Publié le 19 décembre 2024

Pendant la guerre d’Algérie, plus de 2 millions d’Algérien·nes ont été déplacé·es par l’armée française et regroupé·es dans des camps. Une tragédie largement occultée, pourtant essentielle à la compréhension de l’histoire de l’Algérie.

Le documentaire s’adresse “à tous ceux qui ne connaissent que le silence de leur histoire”. Avec A Mansourah tu nous a séparés, Dorothée-Myriam Kellou brise ce silence en collectant, aux côtés de son père Malek, les fragments d’une mémoire collective et intime.

Dans le quartier de la Goutte d’Or, où se croisent des histoires d’immigration profondément liées à l’histoire coloniale, ce film, diffusé à la Bibliothèque de la Goutte d’Or à l’occasion du mois du documentaire, résonne particulièrement. Il questionne la transmission de ces récits et leur écho dans des lieux où le passé colonial continue de structurer le présent.

“On collectionne les oublis”

Malek Kellou a grandi à Mansourah, un de ces villages devenus camp de regroupement pendant la guerre, en 1954. De son village entouré de barbelés électrifiés, surveillé par l’armée, de la destruction de maisons, de son foyer partagé avec quatre familles, de la promiscuité et de la sous-nutrition, Malek n’en a jamais parlé à ses filles.

Ce n’est qu’à 27 ans que Dorothée entend parler pour la première fois des camps de regroupements, de cette politique de déplacements forcés de civil·es qui constitue l’une des plus massives du XXème siècle.

Ce n’est seulement que quarante ans après son départ, que Malek Kellou retourne dans son village natal aux côtés de sa fille. “Avec l’exil, je voulais oublier”, confie-t-il. Entre souvenirs enfouis et réminiscences, le documentaire raconte le retour à ces terres d’enfance, et explore les cicatrices inhérentes à l’exil et à la guerre.

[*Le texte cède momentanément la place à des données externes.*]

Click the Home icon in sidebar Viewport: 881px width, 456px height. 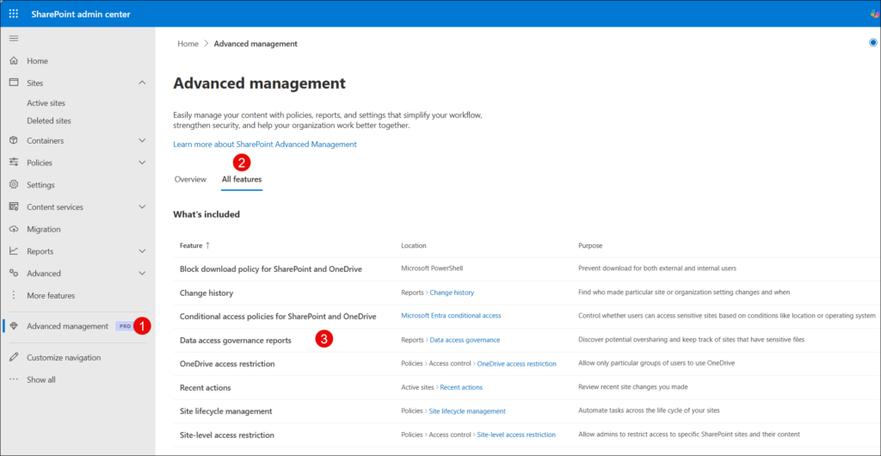(14, 61)
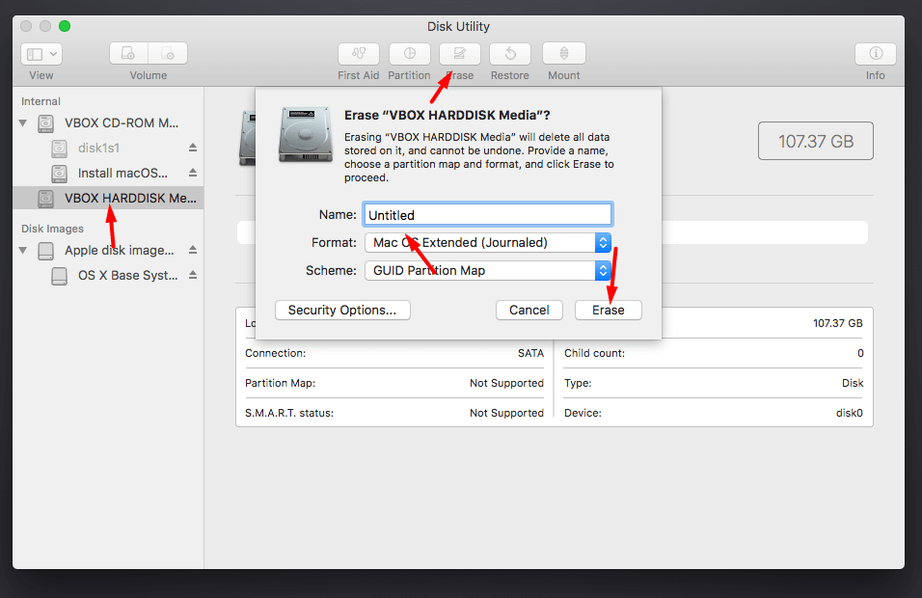The height and width of the screenshot is (598, 922).
Task: Eject the disk1s1 volume
Action: click(193, 148)
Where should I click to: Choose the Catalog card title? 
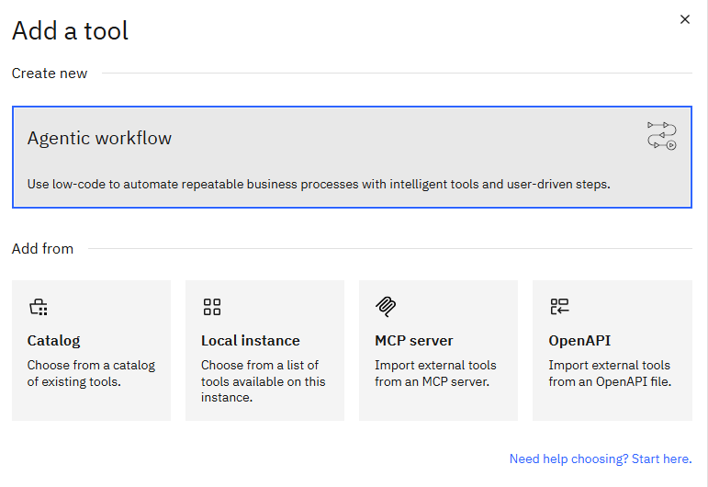click(53, 340)
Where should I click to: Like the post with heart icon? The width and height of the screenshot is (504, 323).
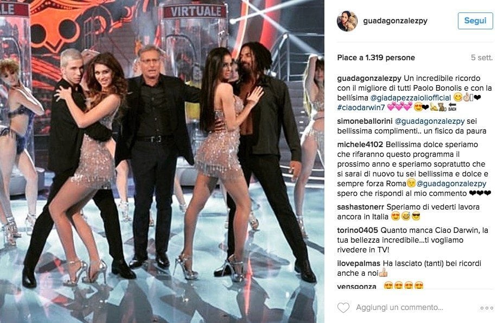343,308
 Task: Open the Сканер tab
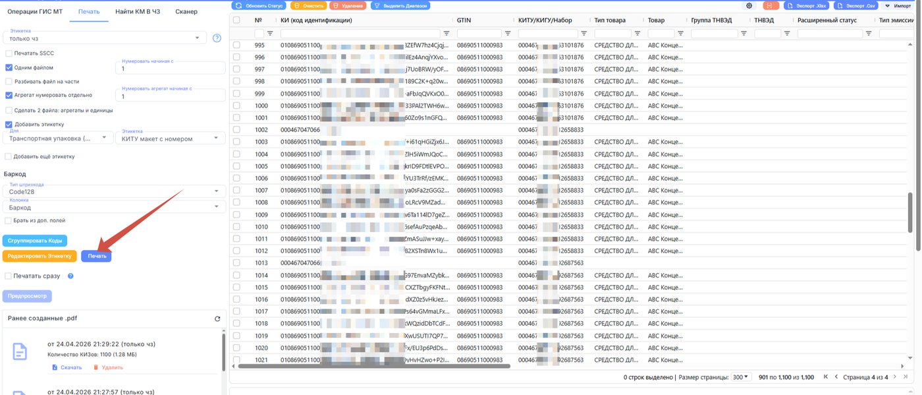[186, 12]
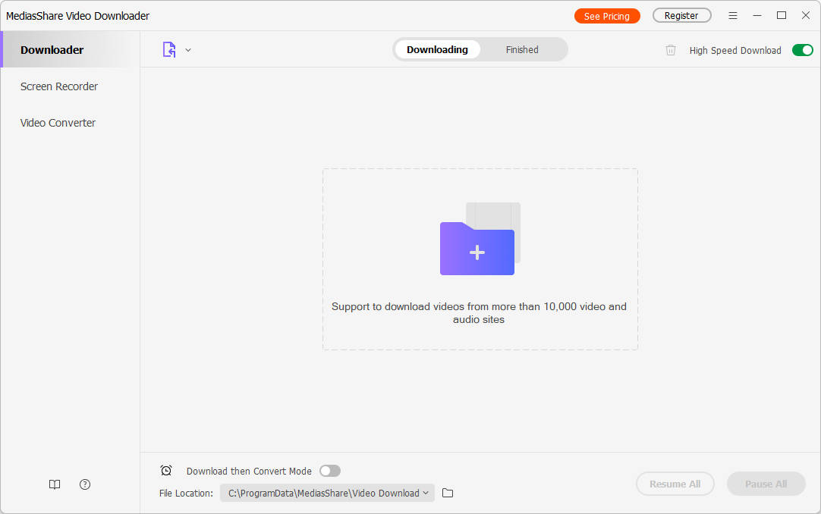The height and width of the screenshot is (514, 821).
Task: Click the See Pricing button
Action: coord(607,14)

En faisant ses recherches, Dorothée se heurte à tous les silences qui structurent les histoires personnelles et politiques. Cette partie de l’histoire passée sous silence, à différentes échelles. Silence politique, médiatique, silence d’une guerre qui n’a pas su dire son nom pendant bien trop longtemps. Silence personnel, silence trop bruyant, silence traumatisant. Silence qui mène à l’oubli.

“On collectionne les oublis”, dit Dorothée.

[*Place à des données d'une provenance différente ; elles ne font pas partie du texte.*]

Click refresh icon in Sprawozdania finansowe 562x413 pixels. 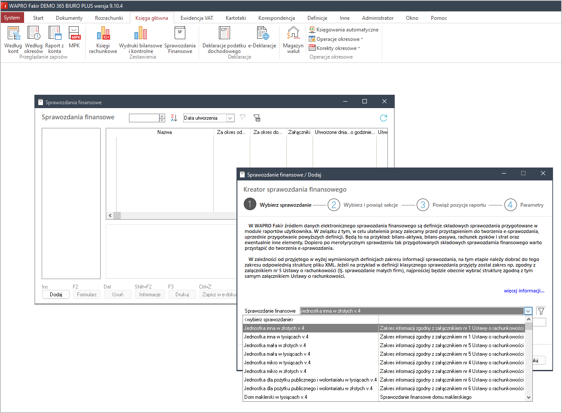tap(384, 118)
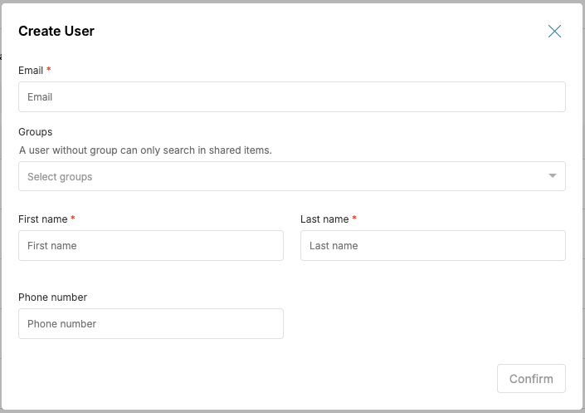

Dans cette Histoire, l’oubli a deux visages : personnel et politique. Dans le documentaire, peu à peu le cadre s’élargit. Ce qui pourrait ne raconter qu’une histoire familiale et intime est en réalité bien plus que ça. A travers l’histoire personnelle de Malek Kellou, le documentaire ouvre une réflexion plus profonde sur les enjeux de mémoire et de transmission. La dimension est historique, politique.

De la transmission familiale à l’Histoire collective

En acceptant de se confronter à son histoire et à sa mémoire, Malek Kellou le fait pour ses filles en leur adressant un projet de scénario intitulé “Lettre à mes filles”.

Le documentaire naît donc de cette volonté, et permet par la suite, selon les propos de Dorothée-Myriam, “d’explorer notre histoire et de la partager avec d’autres qui, comme moi, cherchent une histoire qui n’est pas dite”.

“J’ai transmis cette envie de se battre à Dorothée”, nous explique Malek Kellou, présent lors de la projection. Pour lui, la communication et la transmission sont l’affaire de réciprocité, “De père à fille et de fille à père”.

Dorothée explique également une partie de sa mission : “A partir de ces récits partagés, d’autres peuvent se situer.”

“Réparer l’oubli”

Une des idées principales qui émerge de ce documentaire et du parcours nécessaire pour y arriver, est l’importance de valoriser les supports de mémoire et de transmission.

Ici, la transmission prend une forme matérielle, par ce projet de film offert par Malek Kellou à ses filles. Mais lors des échanges qui ont suivi la projection, Malek souligne également l’importance de la transmission orale, centrale dans la culture algérienne comme dans tant d’autres. Dans le documentaire, une scène montre une vieille dame récitant des poèmes en arabe, témoins vivant·es de cette tradition.

C’est ainsi que A Mansourah tu nous a séparés met en évidence l’importance du partage, quel qu’il soit. Comme l’écrit Dorothée-Myriam dans son livre Nancy-Kabylie, “Le récit ancre. S’il manque, d’autres histoires s’inventent, des fictions dangereuses.”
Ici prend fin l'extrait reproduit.